L’objet du litige porte donc sur le respect par l’assurée des conditions administratives d’ouverture des droits à indemnités journalières comme relevé à juste titre par le tribunal.
Il ressort de l’avis d’arrêt de travail du 10 janvier 2022 que l’arrêt de travail prescrit jusqu’au 13 janvier 2022 est sans rapport avec une affection de longue durée et est en lien avec une fibromyalgie diagnostiquée le 4 janvier 2022. Comme relevé à juste titre par les premiers juges, la caisse ne conteste pas que l’arrêt de travail prescrit à Mme [Q] le 4 janvier 2022 au titre d’une pathologie est sans rapport avec une affection de longue durée.

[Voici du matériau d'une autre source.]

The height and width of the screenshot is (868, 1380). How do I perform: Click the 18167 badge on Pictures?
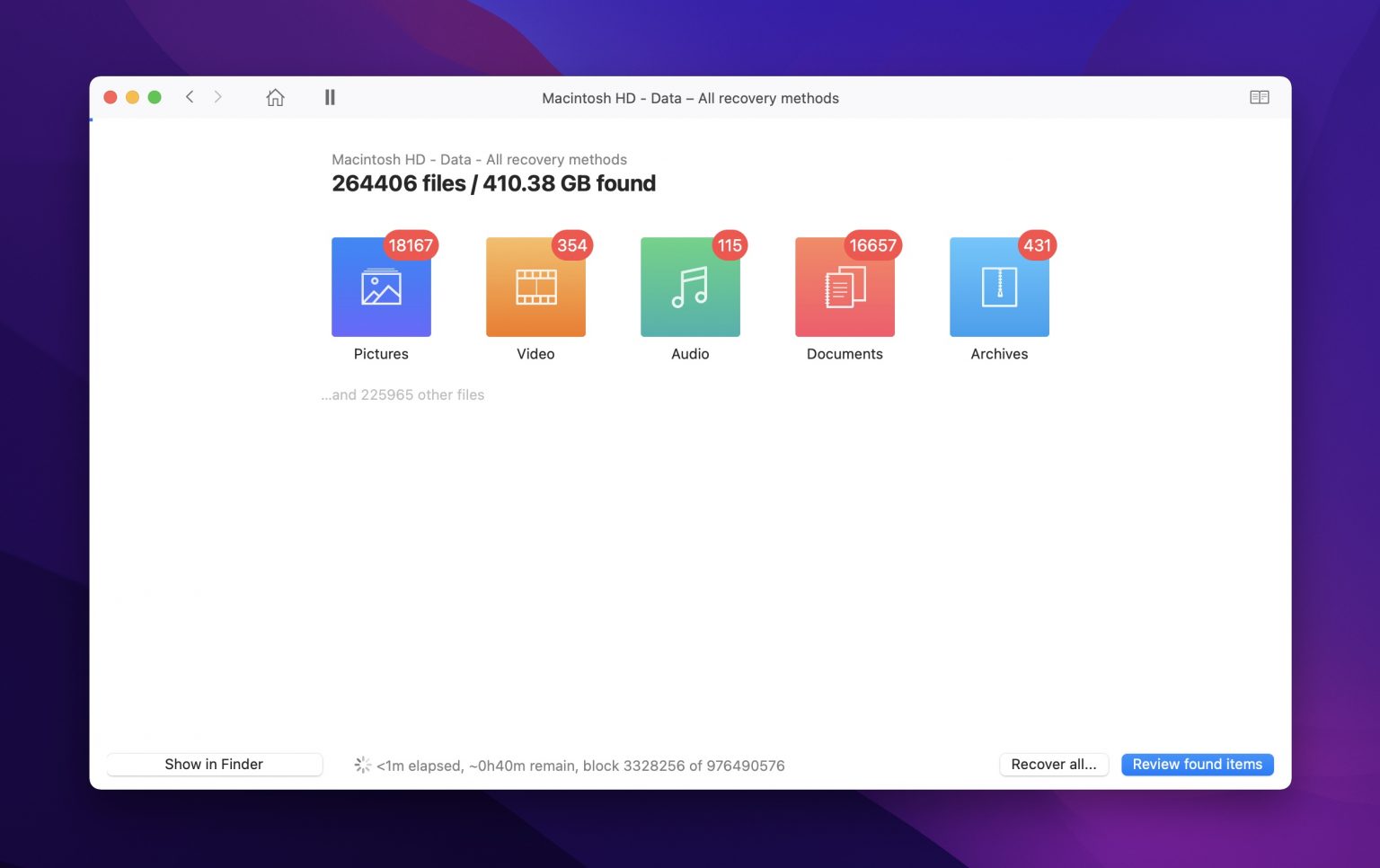pos(411,245)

En outre, la caisse ne conteste pas que le 10 janvier 2022, un arrêt de travail initial a été prescrit à Mme [Q] au titre d’une pathologie sans rapport avec une ALD.
C’est par des motifs pertinents que la Cour adopte que le tribunal a jugé que :
— l’arrêt de travail du 10 janvier 2022 est un arrêt de travail de prolongation de l’arrêt initial du 4 janvier 2022, que cet arrêt initial a été prolongé jusqu’au 28 février 2023, que l’arrêt concerne une affection différente de l’affection de longue durée qui a été prise en charge du 6 avril 2017 au 25 avril 2020,
— « l’affection diagnostiquée le 04 janvier 2022 étant une affection différente de la pathologie ayant justifié l’arrêt de travail du 06 avril 2017 au 25 avril 2020, la caisse primaire d’assurance maladie d’Eure et Loir ne pouvait donc pas opposer à l’assuré l’acquisition de la durée maximale de trois ans mentionnée à l’article R. 323-1 du code de la sécurité sociale étant acquise. »
— c’est à tort que la caisse et la commission de recours amiable ont refusé l’indemnisation de l’arrêt de travail de prolongation du 10 janvier 2022.
Il est acquis que les arrêts de travail de Mme [Q] n’ont été indemnisés que du 4 janvier 2022 au 9 juillet 2022 de sorte qu’il convient de confirmer le jugement entrepris qui a ordonné à la caisse de prendre en charge les indemnités journalières pour les arrêts postérieurs au 9 juillet dans la limite de la durée maximale d’indemnisation de 360 jours prévue par l’article R. 323-1 du code la sécurité sociale pour les pathologies hors affection de longue durée soit jusqu’au 30 décembre 2022.
Le jugement sera donc confirmé en toutes ses dispositions.
Sur les autres demandes
La caisse, qui succombe, est condamnée aux dépens d’appel.
Les circonstances d’équité tendent à justifier de condamner la caisse à payer à Mme [Q] la somme de 1 500 euros au titre de l’article 700 du code de procédure civile.
PAR CES MOTIFS
La cour, après en avoir délibéré, statuant publiquement, par arrêt contradictoire,
Confirme le jugement du pôle social du tribunal judiciaire de Chartres en date du 20 décembre 2024 en toutes ses dispositions,
Statuant à nouveau et y ajoutant,
Condamne la caisse primaire d’assurance maladie d’Eure-et-Loir à payer à Mme [P] [Q] la somme de 1 500 euros au titre de l’article 700 du code de procédure civile,
Condamne la caisse primaire d’assurance maladie d’Eure-et-Loir aux dépens d’appel.
Prononcé par mise à disposition de l’arrêt au greffe de la cour, les parties en ayant été préalablement avisées dans les conditions prévues au deuxième alinéa de l’article 450 du code de procédure civile.
Signé par Madame Marie-Bénédicte JACQUET, Conseillère, faisant fonction de présidente, et par Madame Juliette DUPONT, Greffière, à laquelle la magistrate signataire a rendu la minute.